*Assignment:* Over all lines in the data below, count those holding "will" and give only the result.

Available data START

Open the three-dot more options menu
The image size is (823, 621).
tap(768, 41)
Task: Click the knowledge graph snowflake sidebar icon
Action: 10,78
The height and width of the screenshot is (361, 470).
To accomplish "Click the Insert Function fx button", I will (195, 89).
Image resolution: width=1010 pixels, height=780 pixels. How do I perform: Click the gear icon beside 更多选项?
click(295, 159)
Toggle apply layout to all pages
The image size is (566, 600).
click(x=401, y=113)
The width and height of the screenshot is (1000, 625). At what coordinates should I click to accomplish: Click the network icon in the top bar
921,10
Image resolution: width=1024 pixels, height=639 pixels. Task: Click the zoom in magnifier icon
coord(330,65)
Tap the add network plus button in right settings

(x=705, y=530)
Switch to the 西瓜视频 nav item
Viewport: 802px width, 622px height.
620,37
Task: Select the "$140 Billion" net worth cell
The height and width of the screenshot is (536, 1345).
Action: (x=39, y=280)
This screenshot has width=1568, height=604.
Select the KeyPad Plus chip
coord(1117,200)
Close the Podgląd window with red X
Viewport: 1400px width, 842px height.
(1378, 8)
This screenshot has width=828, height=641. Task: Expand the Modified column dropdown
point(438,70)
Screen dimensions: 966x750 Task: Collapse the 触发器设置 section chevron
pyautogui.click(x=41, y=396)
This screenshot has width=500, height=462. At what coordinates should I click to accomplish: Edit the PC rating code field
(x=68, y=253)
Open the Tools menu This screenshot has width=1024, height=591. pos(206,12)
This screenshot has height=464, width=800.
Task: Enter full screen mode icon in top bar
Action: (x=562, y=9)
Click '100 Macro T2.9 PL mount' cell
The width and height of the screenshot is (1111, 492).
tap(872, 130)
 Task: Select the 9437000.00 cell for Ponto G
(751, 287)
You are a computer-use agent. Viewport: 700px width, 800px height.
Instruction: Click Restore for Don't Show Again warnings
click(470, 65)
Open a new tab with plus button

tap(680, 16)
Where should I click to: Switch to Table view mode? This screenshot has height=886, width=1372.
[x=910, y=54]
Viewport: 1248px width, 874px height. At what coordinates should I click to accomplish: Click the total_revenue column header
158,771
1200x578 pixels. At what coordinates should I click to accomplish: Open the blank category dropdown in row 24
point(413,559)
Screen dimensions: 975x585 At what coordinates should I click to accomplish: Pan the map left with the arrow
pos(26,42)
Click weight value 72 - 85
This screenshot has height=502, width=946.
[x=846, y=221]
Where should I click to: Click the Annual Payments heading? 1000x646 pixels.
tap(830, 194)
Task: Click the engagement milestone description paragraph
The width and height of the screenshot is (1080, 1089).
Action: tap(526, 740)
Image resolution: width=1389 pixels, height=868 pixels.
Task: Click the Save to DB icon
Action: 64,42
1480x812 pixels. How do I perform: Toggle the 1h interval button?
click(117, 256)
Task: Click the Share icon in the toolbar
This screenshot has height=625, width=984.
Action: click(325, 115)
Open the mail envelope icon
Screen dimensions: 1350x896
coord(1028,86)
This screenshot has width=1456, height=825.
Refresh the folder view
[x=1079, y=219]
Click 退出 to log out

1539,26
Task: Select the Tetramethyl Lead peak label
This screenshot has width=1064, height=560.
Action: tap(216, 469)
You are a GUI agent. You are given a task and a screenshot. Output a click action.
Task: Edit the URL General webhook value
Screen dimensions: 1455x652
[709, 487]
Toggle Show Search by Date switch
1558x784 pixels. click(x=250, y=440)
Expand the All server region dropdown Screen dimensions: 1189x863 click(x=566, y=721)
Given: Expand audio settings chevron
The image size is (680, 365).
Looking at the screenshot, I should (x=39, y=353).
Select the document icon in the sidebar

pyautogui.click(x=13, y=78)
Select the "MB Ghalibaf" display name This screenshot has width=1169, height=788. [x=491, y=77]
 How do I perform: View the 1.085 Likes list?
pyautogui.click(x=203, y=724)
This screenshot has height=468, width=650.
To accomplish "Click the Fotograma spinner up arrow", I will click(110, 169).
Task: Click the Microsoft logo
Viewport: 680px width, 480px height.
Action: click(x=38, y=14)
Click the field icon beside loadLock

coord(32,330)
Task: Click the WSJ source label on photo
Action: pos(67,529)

Available data END

*Result for this task:* 2